Duck - pomme dauphine, brussels sprouts, sprouting broccoli, spiced duck sauce
I love duck, and haven't consumed any recently, so this was my perfect chance since I'd eaten a decent amount of game here. The legs were nicely cooked, though the second piece was either a little overcooked, or I was getting very full with the two entrees I'd already eaten. I was also glad to finally eat brussels sprouts, since I hadn't had it for at least a decade.
Sticky Toffee Pudding - homemade vanilla ice cream, honeycomb
They seem to call these sticky toffee puddings here, though I'm sure they're sticky date puddings. Quite delicious indeed! If I may be snobby yet again, I would have liked the ice cream a bit smoother, as it broke off in chunks. Yep, I'm so judgemental with my food here. But overall, it was certainly a lovely place to dine - the others I took here definitely enjoyed the meal!
I discovered one more cafe recently, a place called Loading Bay, right next to Origin Artisan Roasters. The most hipster and trendy place I've found yet - a cafe, clothing store and the only stockist of Aesop in South Africa!
They use Microlab roasters, and have a very nice espresso. I love the lights and the plants! It's also considerably less busy than Origin, so I've taken a liking to this place - they also do burgers and have kombucha on tap.
And finally the end of this post. With a Hot Cross Bomb from Jason's Bakery - hot cross bun with bacon, cheese and egg! A sweet and savoury special easter breakfast.
My other bonus today was a savoury and a sweet bunny chow in a single day! Above - lamb curry bunny chow in brioche from Jason's Bakery, and below - banana bread bunny chow with chocolate sauce and ice cream from Honest Chocolate. I love special holidays!

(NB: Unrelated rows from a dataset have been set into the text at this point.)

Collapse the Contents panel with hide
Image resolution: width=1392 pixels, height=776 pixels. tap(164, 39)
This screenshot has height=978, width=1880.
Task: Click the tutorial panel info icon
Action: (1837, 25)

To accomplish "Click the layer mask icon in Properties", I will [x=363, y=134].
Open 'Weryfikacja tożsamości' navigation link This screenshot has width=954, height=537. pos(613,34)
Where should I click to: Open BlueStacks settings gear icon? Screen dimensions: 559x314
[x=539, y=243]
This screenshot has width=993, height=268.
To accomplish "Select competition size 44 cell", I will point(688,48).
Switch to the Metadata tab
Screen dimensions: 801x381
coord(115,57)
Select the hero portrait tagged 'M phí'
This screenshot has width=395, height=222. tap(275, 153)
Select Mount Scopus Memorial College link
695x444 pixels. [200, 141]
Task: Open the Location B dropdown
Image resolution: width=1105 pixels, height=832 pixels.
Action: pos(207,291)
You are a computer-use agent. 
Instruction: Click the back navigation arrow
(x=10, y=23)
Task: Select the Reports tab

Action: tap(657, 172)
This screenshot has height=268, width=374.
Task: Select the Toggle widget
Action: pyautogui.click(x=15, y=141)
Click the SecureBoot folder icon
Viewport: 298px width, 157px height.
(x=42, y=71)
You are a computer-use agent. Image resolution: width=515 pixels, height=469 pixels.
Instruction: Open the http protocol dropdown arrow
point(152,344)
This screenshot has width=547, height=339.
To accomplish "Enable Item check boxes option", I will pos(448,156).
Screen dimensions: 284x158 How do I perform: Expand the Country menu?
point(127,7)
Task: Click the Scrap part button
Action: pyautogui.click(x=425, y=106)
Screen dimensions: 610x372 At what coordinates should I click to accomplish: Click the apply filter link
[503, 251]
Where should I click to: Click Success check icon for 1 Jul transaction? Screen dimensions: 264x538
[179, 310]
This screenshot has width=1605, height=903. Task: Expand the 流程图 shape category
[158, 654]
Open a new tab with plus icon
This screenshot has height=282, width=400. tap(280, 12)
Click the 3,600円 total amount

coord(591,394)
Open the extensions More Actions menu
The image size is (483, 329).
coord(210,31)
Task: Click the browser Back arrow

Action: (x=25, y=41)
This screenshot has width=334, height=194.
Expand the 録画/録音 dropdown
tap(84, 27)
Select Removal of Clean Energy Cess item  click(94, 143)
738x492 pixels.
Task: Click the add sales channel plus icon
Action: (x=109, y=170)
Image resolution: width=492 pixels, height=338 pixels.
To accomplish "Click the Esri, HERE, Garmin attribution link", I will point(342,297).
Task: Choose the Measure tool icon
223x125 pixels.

Not a normal superpower dream
My crazy dreams are back for the time being, but not quite the same as they used to be. I love my save the world with superpowers dreams, but haven't had any in a long time.At least this time my superpowers were back. Well, it wasn't actually me. I was more of a spectator that shared the same space and consciousness as the person in my dream. It was a character who wanted to run away from his city, because people were trying to kill him. He had to sneak out of his apartment, avoid a lady who was walking toward the apartment, avoid alerting or running into the police, and avoid a massive bomb to escape.So he ran. The first time, the lady spotted him and then called the police. He managed to run down one street before pretty much ending up exactly where some policemen were stationed, so that was the end of that. The dream "whited out" and the scenario reset.Next attempt, he decided he would shapeshift into a cat to be silent and to better evade the lady at the apartment. This worked out much better - though from his perspective there was still what felt like an audible thump as he jumped down a set of stairs and proceeded to dash in the opposite direction from the previous scene, and once he felt relatively safe, he transformed back into a human. He was on the left side of a river that ran through the city, when he passed a pole that lit up with red when he passed it - which happened to be the trigger for a bomb going off in the distance - but close enough that he would be caught in the blast. Once again, the scenario reset.Third time, he again escaped as a cat and this time ran on the right side of the river, far away enough so that he wouldn't trigger the sensor. But... a bigger bomb went off. A white wash again, and now I returned to my real self, in front of a witch-like lady, who held a tiny half robotic man in her hand. She explained that he never did make it, and that it was all a dream - at which point I was thinking "wow this is such a bad ending to a story"And that was pretty much it. How random! For once the super powers in my dream were being used to unsuccessfully escape. I hope I do get another save the world dream in the future!